0-RTT vs replay safety

0-RTT saves an RTT but exposes idempotency assumptions. Get them wrong and an attacker can replay GET /pay/transfer requests forever. Most servers default to off; turn on only for safe routes.

Speculation cost

Sending a key_share for X25519 costs ~32 bytes per ClientHello whether or not the server accepts it. If the server prefers a different group, HelloRetryRequest forces a 2-RTT path. Pick supported_groups wisely.

Tickets vs forward secrecy

Long-lived tickets let one server-key compromise decrypt months of traffic. Short lifetimes (~1 day) plus PSK_DHE mode give resumption with rolling forward secrecy.

Middlebox compat

Lots of TLS 1.3 design (legacy_version, ChangeCipherSpec, session_id) exists purely to fool middleboxes that crashed on real TLS 1.3. The handshake is more complex than it needs to be.

FAQ

What's the relationship between TLS 1.3 and QUIC?

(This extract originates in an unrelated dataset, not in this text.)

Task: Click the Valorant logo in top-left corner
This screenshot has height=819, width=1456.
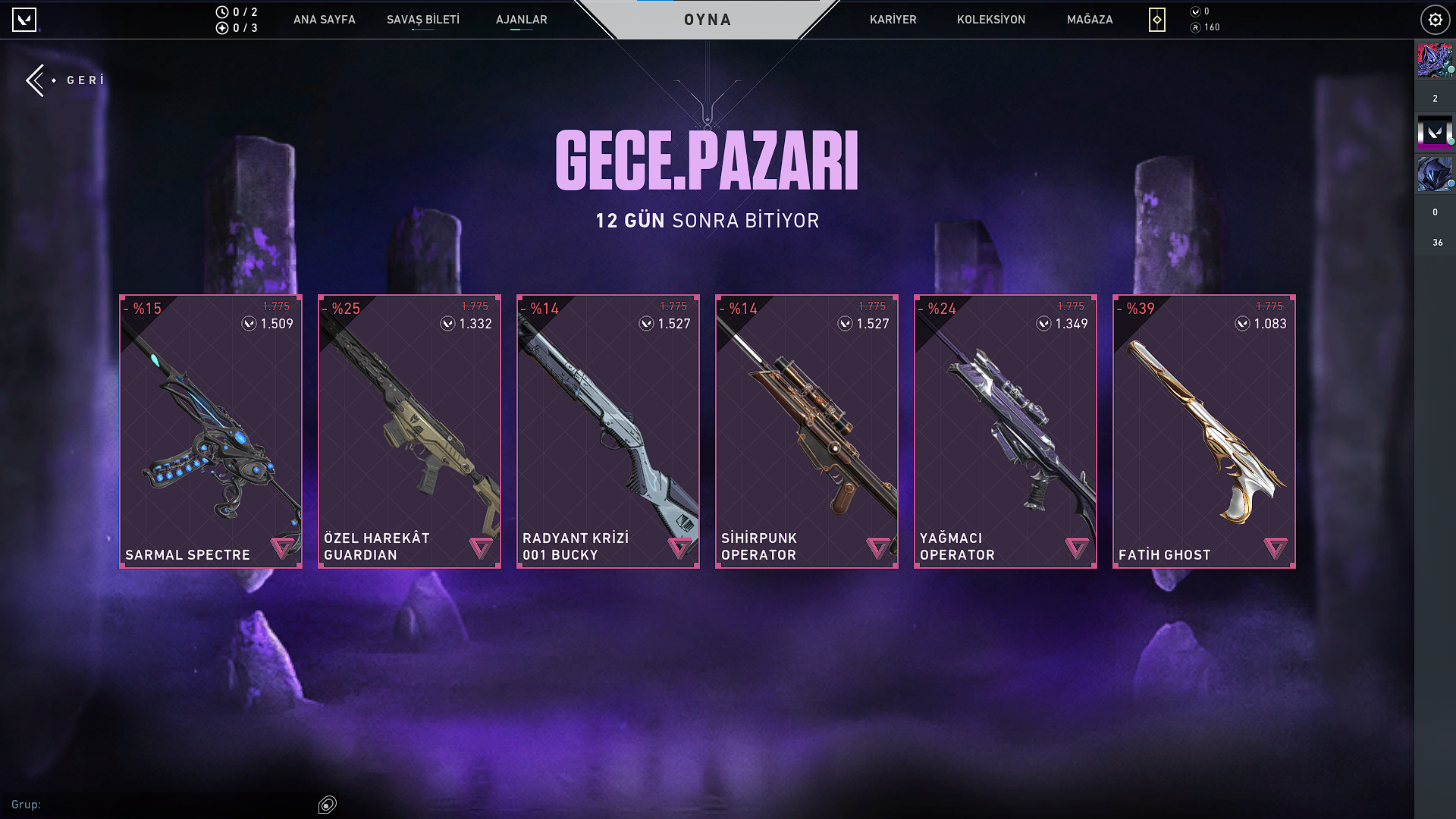Action: (x=24, y=20)
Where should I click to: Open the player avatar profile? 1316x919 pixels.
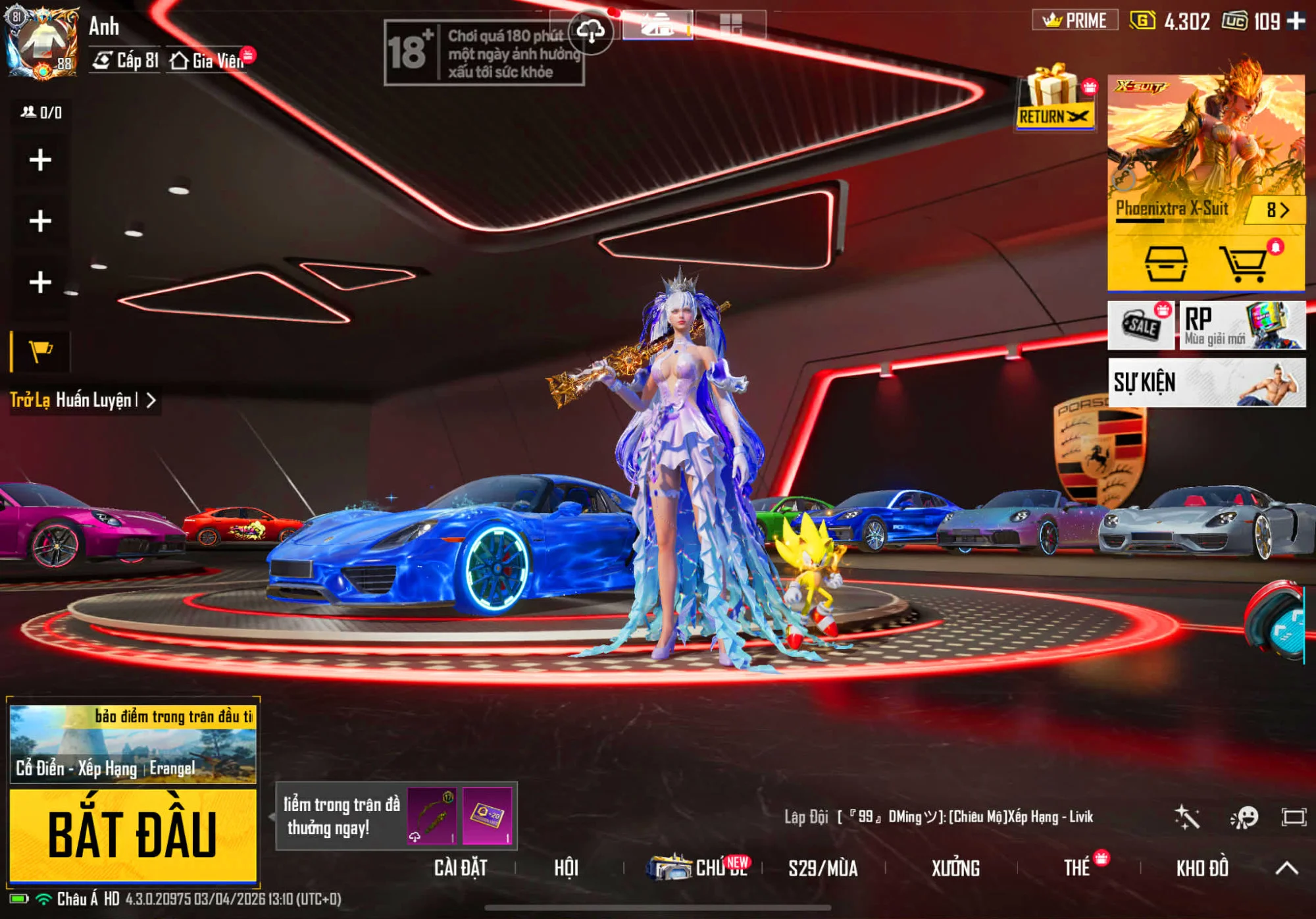[x=43, y=43]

QUIC bundles TLS 1.3 inline. The QUIC handshake is the TLS 1.3 handshake without the TLS record layer (QUIC handles framing). Same key schedule, same messages, just delivered over UDP instead of TCP.

What is ECH?

Encrypted Client Hello. The SNI (server name) field is currently visible in ClientHello, leaking which site you're contacting. ECH encrypts the inner ClientHello using a public key from a DNS HTTPS record. Browser support is shipping; server adoption is partial.

How does TLS 1.3 prevent downgrade attacks?

The server's random includes a sentinel pattern when downgrading would be safe. A genuine TLS 1.2 server lacks the sentinel; a TLS 1.3 server pretending to be TLS 1.2 includes it. The client checks and aborts on mismatch.

Why are there only five cipher suites?

TLS 1.2 had ~300 combinations of (key exchange, auth, cipher, MAC), most weak or redundant. TLS 1.3 separated key exchange (ECDHE only) from authentication (signature_algorithms) from the AEAD cipher, leaving just the AEAD choice. Three of the five are mandatory for compliance.

Can I use ed25519 in TLS 1.3?

Yes — signature_algorithms can include ed25519. Most CAs still issue ECDSA P-256 or RSA certs, but ed25519 leaf certificates are increasingly supported. Big perf win on the signing side.

What's the cost of TLS 1.3 vs unencrypted HTTP?

~1ms CPU and ~250 ns/byte for AES-GCM on modern hardware. The handshake adds a single RTT. For internal RPC at high throughput, TLS overhead is in the noise. For mobile clients on high-latency networks, 1-RTT is a meaningful saving over TLS 1.2.